Back in November, FIRST took a trip up to Yale to meet with the research team up there, and during the holidays, FIRST published a long writeup about their visit to Yale. In addition to interviews with and pictures of the team, there are also some comments from the patients, including from our friend De Fasciano about her son Evan, who’s affected with harlequin ichthyosis, the most severe form of autosomal recessive congenital ichthyosis (ARCI). (De blogged about her interview, too.) I know our own family was very busy when this article was first published, and we almost missed it amidst our own holiday scramble.
On the more technical side of things, we thought there were some other noteworthy posts on the FIRST blog. Back before Thanksgiving, FIRST wrote about a paper published by one of the Yale researchers, Dr. Britt Craiglow, regarding the use of tazarotene (also known as Tazorac and other names) to treat ectropion, the failure of the eyes to close due to the skin pulling on the lower lid. Dr. Craiglow’s paper was published in the May 2013 issue of JAMA Dermatology (formerly known as Archives of Dermatology) (PubMed link).

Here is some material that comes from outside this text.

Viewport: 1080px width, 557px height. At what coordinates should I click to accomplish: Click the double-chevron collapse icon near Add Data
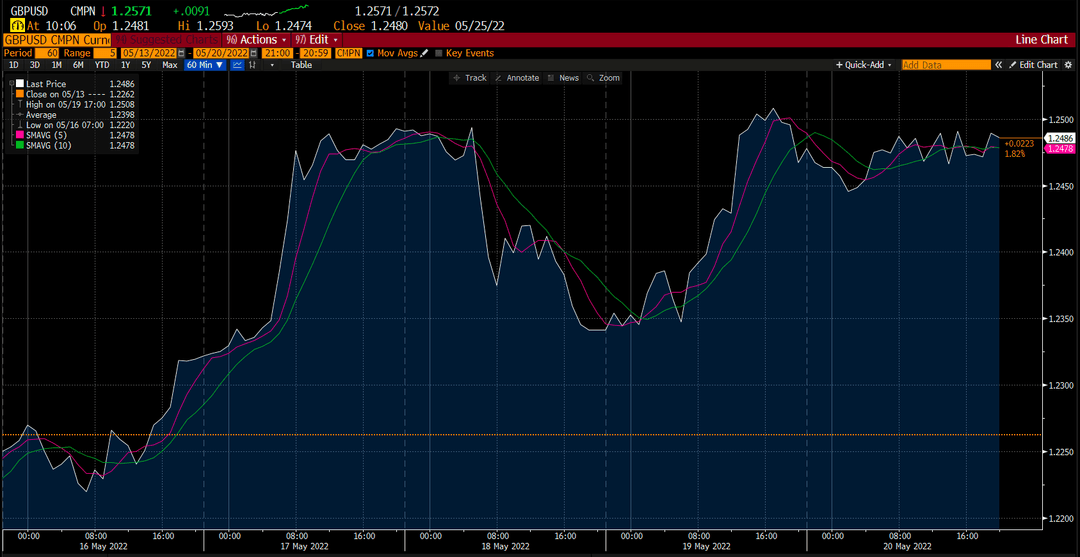[x=997, y=65]
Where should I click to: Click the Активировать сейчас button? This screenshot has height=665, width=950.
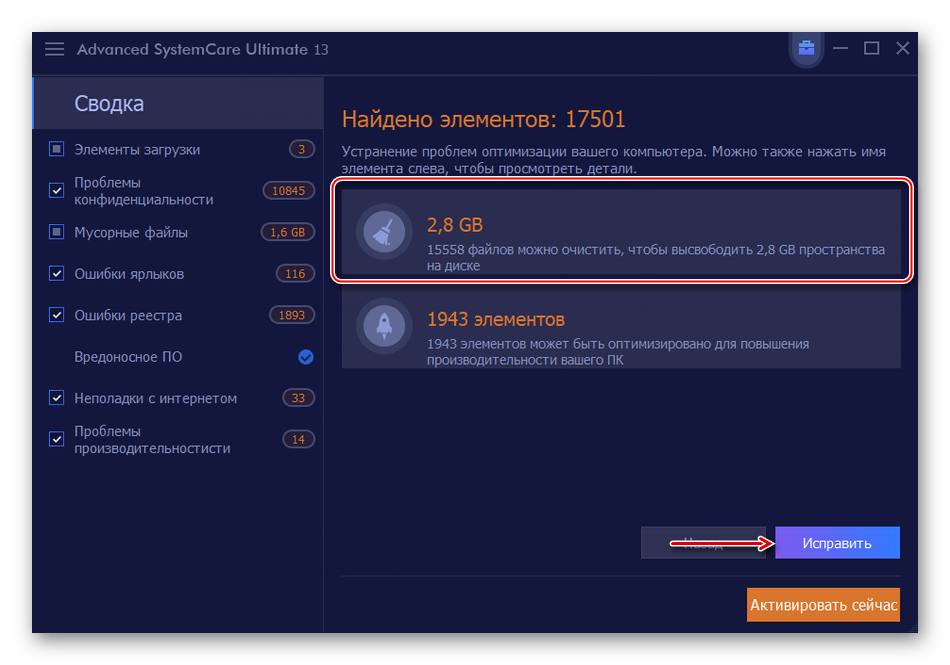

FIRST also published a survey about how lamellar ichthyosis affects patients’ and parents’ lives. The survey was done in conjunction with Galderma, a pharmaceutical company we know best as the makers of Cetaphil.*
On the social media front, FIRST has set up Facebook groups for parents of affected children, affected adults, and others. The parents’ group has quite a bit of activity. Contact a current member to be added.
We encourage all members of the “ichthyosis family” to follow FIRST’s blog and its presence on Facebook, Youtube, and elsewhere. There’s a lot of great information there!
* Our kids attended Camp Wonder, which Galderma also sponsors, and as part of our participation there, Galderma sent us a case of Cetaphil.